EXERCISE GOAL
Of the lines below, report only those that contain "computer".

Data items
▼

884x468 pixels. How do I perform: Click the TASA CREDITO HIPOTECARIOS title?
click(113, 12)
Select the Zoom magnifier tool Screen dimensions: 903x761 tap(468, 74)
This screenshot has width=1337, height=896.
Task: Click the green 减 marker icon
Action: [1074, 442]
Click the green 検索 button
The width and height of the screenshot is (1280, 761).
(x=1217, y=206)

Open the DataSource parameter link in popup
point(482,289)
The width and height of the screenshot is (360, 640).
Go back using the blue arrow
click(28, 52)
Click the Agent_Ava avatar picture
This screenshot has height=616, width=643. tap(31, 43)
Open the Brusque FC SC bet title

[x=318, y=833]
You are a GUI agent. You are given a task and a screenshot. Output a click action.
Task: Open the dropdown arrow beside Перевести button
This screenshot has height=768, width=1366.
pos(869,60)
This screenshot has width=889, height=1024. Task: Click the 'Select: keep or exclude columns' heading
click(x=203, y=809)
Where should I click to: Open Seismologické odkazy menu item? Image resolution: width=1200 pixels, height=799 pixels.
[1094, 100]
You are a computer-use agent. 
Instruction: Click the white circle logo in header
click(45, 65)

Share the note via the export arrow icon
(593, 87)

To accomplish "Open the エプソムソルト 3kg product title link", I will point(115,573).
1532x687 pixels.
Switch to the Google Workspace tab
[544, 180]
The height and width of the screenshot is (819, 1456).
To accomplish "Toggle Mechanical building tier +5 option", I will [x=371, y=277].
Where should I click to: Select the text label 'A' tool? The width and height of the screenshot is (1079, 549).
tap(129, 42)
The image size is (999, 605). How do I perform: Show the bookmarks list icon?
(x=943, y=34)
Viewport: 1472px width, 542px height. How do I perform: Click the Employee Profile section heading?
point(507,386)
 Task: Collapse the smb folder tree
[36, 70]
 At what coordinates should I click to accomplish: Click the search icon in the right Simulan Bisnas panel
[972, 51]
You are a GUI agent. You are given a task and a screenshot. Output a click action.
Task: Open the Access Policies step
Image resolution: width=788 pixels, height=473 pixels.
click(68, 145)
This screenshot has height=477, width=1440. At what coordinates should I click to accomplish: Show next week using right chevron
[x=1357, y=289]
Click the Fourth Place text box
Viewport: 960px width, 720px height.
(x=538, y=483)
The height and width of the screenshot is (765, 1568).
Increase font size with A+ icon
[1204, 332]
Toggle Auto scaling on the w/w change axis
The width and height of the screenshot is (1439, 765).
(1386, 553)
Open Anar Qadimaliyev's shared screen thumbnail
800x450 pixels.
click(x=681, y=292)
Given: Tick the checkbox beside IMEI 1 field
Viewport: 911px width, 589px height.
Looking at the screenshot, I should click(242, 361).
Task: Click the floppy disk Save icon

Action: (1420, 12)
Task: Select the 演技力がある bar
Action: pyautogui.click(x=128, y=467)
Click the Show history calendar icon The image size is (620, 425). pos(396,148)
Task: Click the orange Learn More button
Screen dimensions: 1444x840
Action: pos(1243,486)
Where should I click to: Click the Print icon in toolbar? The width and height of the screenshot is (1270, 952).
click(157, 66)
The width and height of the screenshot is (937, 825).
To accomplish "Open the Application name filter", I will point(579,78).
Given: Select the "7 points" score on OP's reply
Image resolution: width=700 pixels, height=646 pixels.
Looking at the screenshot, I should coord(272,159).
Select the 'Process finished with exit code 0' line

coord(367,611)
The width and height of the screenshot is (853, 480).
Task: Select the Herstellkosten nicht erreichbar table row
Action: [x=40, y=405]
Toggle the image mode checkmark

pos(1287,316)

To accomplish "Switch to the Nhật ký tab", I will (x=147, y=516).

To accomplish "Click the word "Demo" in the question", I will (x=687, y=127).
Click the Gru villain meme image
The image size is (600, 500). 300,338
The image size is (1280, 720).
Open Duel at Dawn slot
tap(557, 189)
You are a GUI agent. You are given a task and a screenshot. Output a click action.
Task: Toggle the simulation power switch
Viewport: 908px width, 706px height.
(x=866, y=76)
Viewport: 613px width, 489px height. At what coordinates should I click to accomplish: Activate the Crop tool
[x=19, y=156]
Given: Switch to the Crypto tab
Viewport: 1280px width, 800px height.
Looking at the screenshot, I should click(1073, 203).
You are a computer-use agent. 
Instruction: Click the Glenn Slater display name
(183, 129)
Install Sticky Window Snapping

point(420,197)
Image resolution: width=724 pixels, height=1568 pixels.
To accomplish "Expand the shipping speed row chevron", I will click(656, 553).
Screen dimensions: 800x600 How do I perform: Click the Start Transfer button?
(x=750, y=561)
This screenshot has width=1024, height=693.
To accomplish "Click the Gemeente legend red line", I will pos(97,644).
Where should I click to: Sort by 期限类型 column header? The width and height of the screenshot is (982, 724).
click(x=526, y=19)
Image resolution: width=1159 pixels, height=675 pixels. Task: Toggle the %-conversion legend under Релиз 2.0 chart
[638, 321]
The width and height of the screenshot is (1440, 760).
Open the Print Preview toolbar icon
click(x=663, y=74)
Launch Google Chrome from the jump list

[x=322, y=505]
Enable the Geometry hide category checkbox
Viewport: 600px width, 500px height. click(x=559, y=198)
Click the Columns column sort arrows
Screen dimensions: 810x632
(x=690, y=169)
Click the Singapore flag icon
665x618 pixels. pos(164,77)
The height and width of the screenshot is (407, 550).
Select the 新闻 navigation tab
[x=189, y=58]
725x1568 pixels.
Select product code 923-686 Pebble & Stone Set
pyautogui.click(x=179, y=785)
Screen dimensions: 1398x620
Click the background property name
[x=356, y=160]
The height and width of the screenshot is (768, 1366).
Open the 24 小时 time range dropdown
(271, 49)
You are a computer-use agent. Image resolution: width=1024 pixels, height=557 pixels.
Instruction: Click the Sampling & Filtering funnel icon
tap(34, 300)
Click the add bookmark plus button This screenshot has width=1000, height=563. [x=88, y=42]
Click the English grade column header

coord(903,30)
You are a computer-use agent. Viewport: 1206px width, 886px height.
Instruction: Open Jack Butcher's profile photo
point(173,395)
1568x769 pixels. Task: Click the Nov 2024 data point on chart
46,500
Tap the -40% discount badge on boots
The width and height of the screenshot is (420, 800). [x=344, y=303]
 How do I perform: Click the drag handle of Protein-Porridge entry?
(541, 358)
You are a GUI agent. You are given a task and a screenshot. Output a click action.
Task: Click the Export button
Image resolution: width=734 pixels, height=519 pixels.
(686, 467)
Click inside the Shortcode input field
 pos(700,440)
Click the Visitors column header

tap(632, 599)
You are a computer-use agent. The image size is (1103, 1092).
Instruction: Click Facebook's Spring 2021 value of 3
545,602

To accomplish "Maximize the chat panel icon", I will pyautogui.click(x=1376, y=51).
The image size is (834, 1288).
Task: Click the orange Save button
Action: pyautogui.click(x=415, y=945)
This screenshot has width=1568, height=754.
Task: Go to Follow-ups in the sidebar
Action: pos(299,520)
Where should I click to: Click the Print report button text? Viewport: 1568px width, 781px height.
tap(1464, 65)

▲

PROBLEM SOLUTION
You are a computer-use agent. 
You are a computer-use agent. 
You are a computer-use agent. Image resolution: width=1024 pixels, height=557 pixels.
You are a computer-use agent. Viewport: 1206px width, 886px height.
You are a computer-use agent. The image size is (1103, 1092).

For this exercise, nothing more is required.